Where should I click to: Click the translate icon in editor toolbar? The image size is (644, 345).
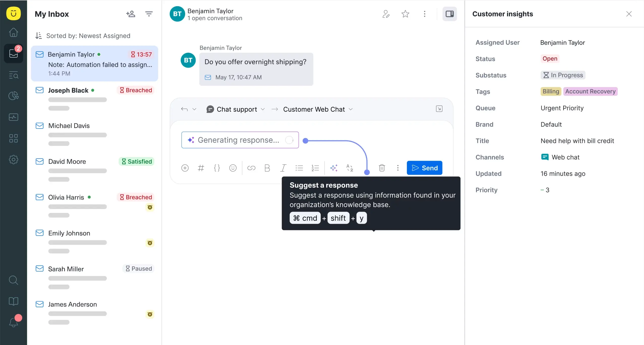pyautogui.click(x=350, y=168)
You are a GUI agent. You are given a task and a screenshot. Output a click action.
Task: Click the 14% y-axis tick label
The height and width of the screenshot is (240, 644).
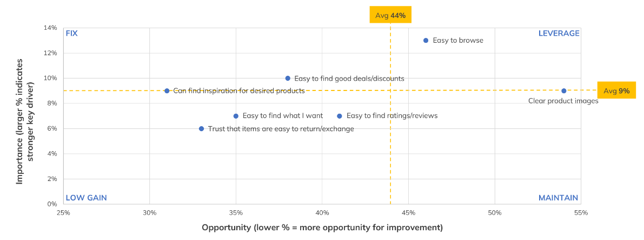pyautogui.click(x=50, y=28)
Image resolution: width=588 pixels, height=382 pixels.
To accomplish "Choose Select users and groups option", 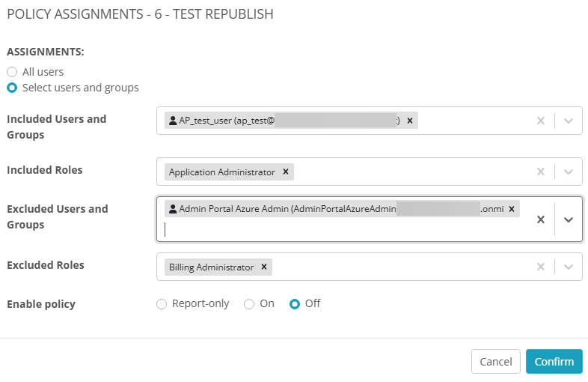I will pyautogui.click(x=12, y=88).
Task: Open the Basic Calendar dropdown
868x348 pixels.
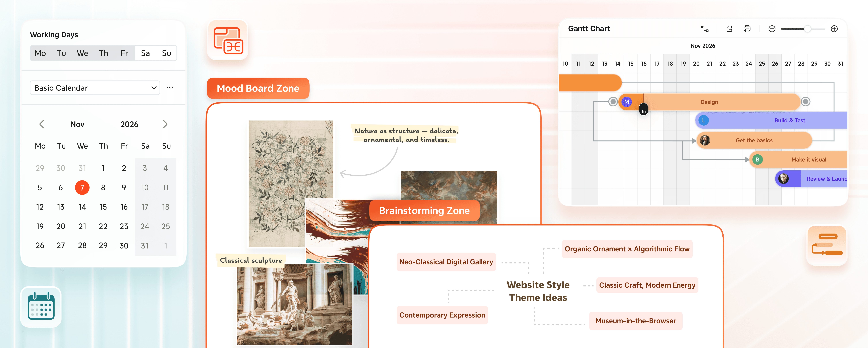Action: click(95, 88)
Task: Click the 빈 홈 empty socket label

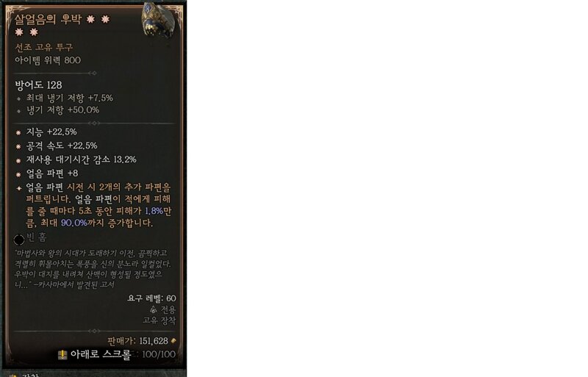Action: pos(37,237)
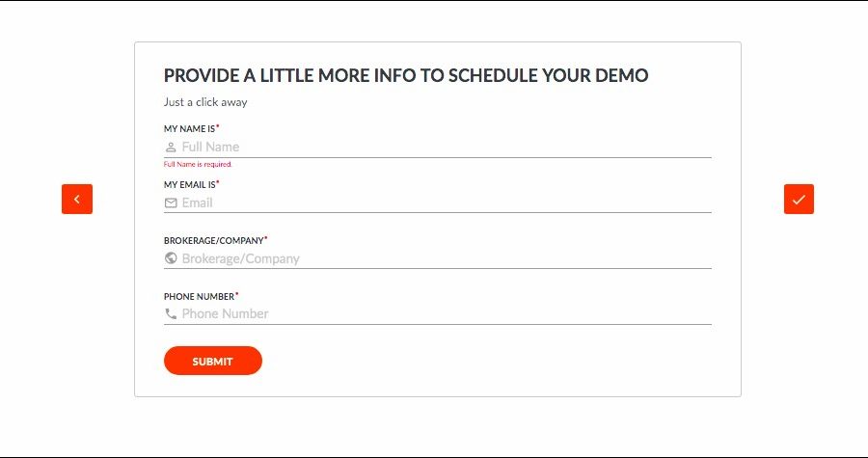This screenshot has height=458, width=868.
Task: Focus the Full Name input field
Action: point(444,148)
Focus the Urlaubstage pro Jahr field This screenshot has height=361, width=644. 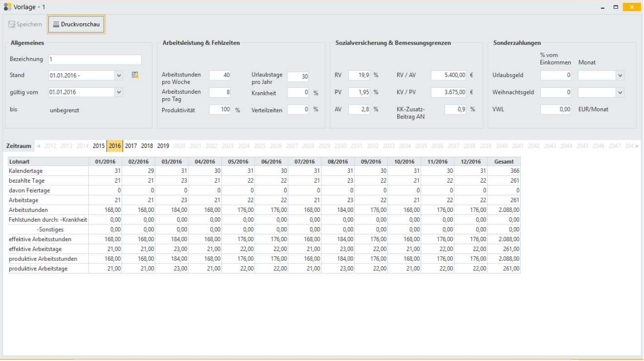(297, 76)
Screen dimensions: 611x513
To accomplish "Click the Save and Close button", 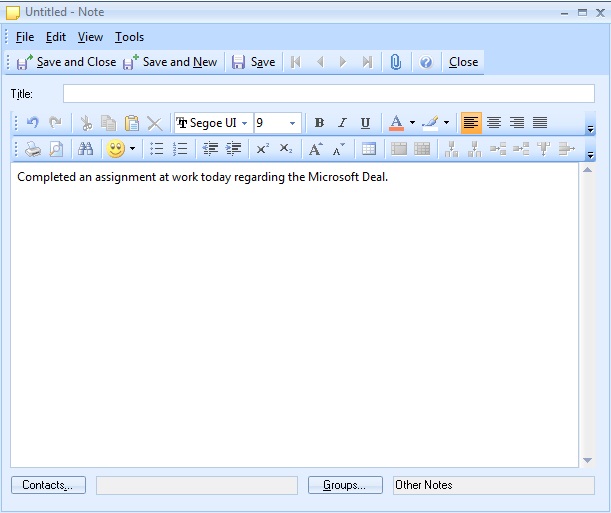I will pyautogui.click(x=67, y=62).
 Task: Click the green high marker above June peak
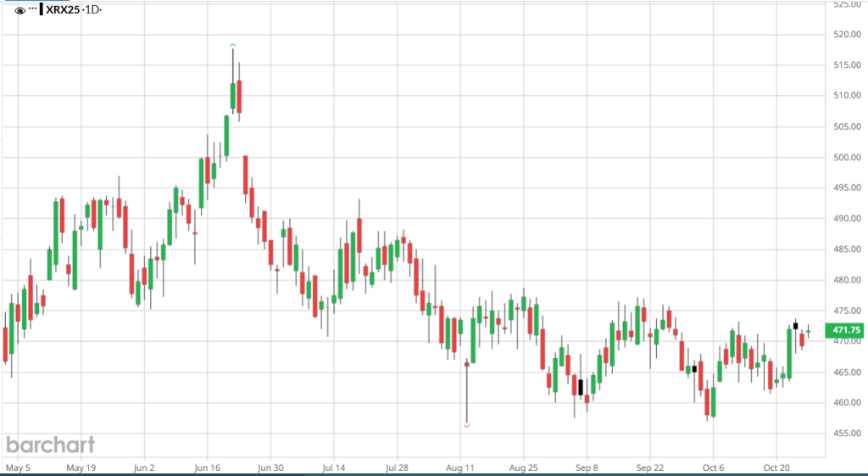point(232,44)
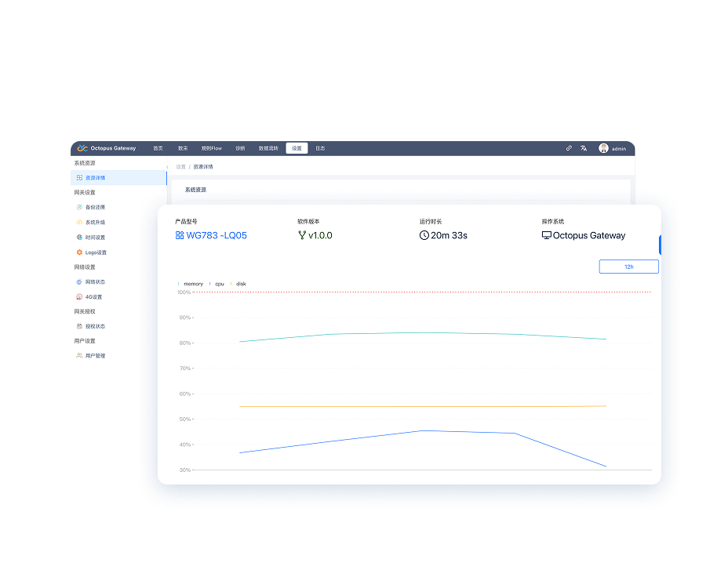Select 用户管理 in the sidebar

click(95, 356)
---+---
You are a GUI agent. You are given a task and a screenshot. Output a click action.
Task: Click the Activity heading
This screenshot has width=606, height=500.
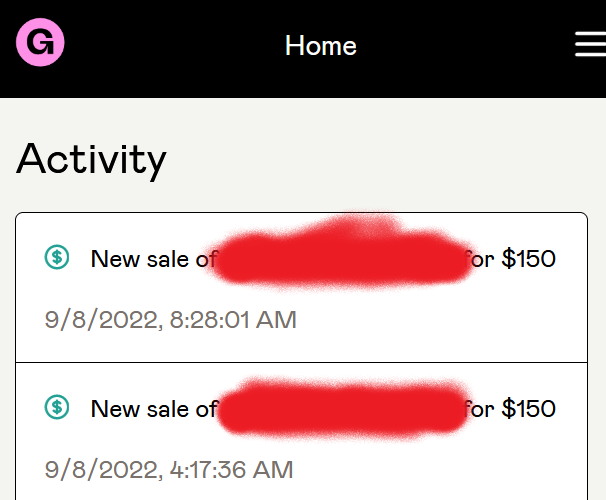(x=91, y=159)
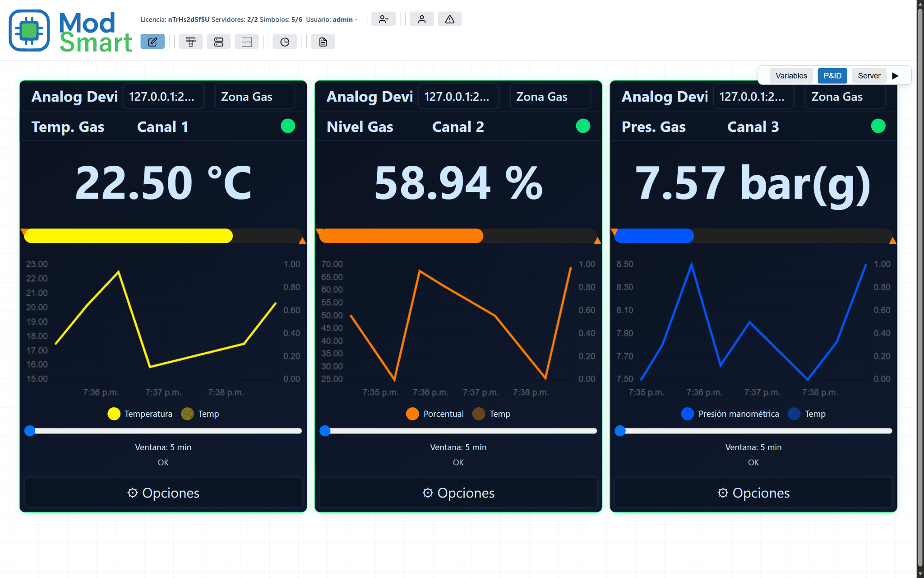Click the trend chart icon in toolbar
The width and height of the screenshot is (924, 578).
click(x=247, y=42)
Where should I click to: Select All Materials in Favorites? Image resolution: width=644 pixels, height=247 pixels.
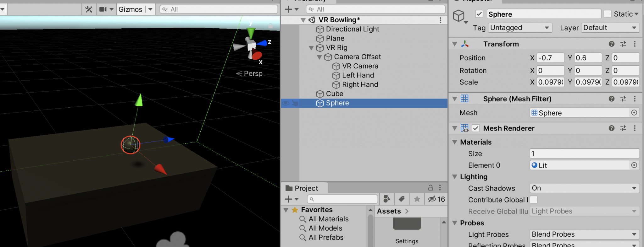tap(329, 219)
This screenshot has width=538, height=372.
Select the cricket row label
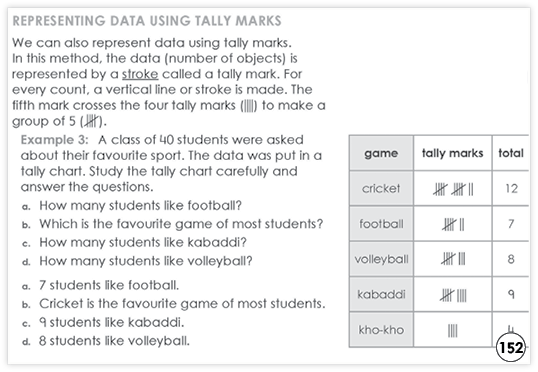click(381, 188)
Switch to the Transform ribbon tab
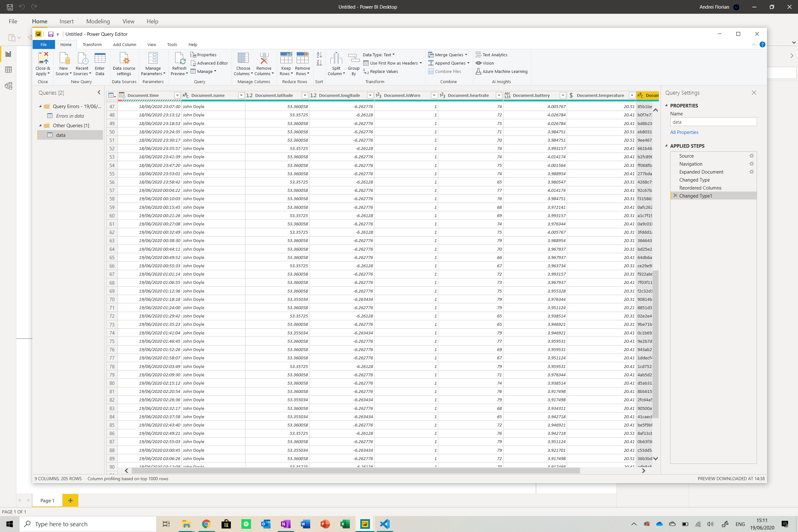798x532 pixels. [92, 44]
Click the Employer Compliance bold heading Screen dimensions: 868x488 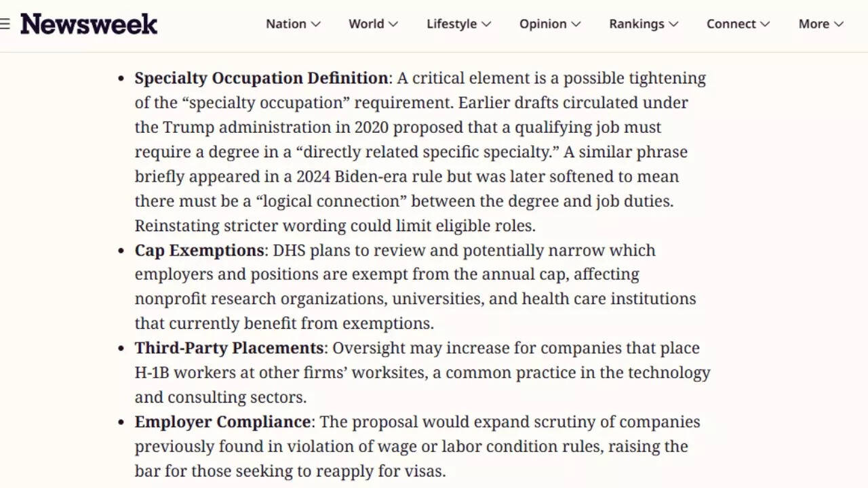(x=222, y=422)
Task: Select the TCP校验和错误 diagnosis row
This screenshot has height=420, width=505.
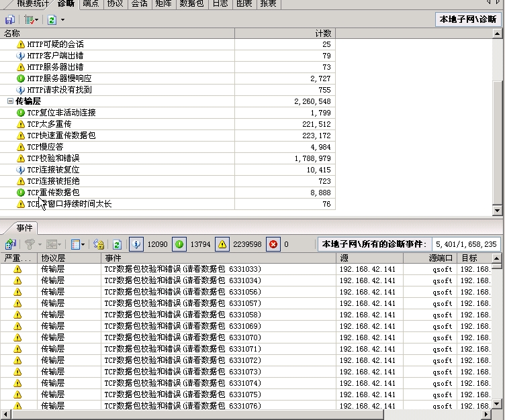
---+---
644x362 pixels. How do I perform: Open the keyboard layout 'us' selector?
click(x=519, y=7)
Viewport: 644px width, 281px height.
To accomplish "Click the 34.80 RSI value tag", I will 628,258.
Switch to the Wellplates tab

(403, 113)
---+---
Render everything from the line containing "Where should I click to: Click" down to the line containing "pyautogui.click(x=50, y=28)" in the data as a JSON list of strings, one string per line and blank lines omitted. Leave the pictures out of the answer.

[
  "Where should I click to: Click the translate icon in editor toolbar? The image size is (644, 345).",
  "pyautogui.click(x=350, y=168)",
  "You are a GUI agent. You are given a task and a screenshot. Output a click action.",
  "Task: Click the 14% y-axis tick label",
  "The height and width of the screenshot is (240, 644).",
  "pyautogui.click(x=50, y=28)"
]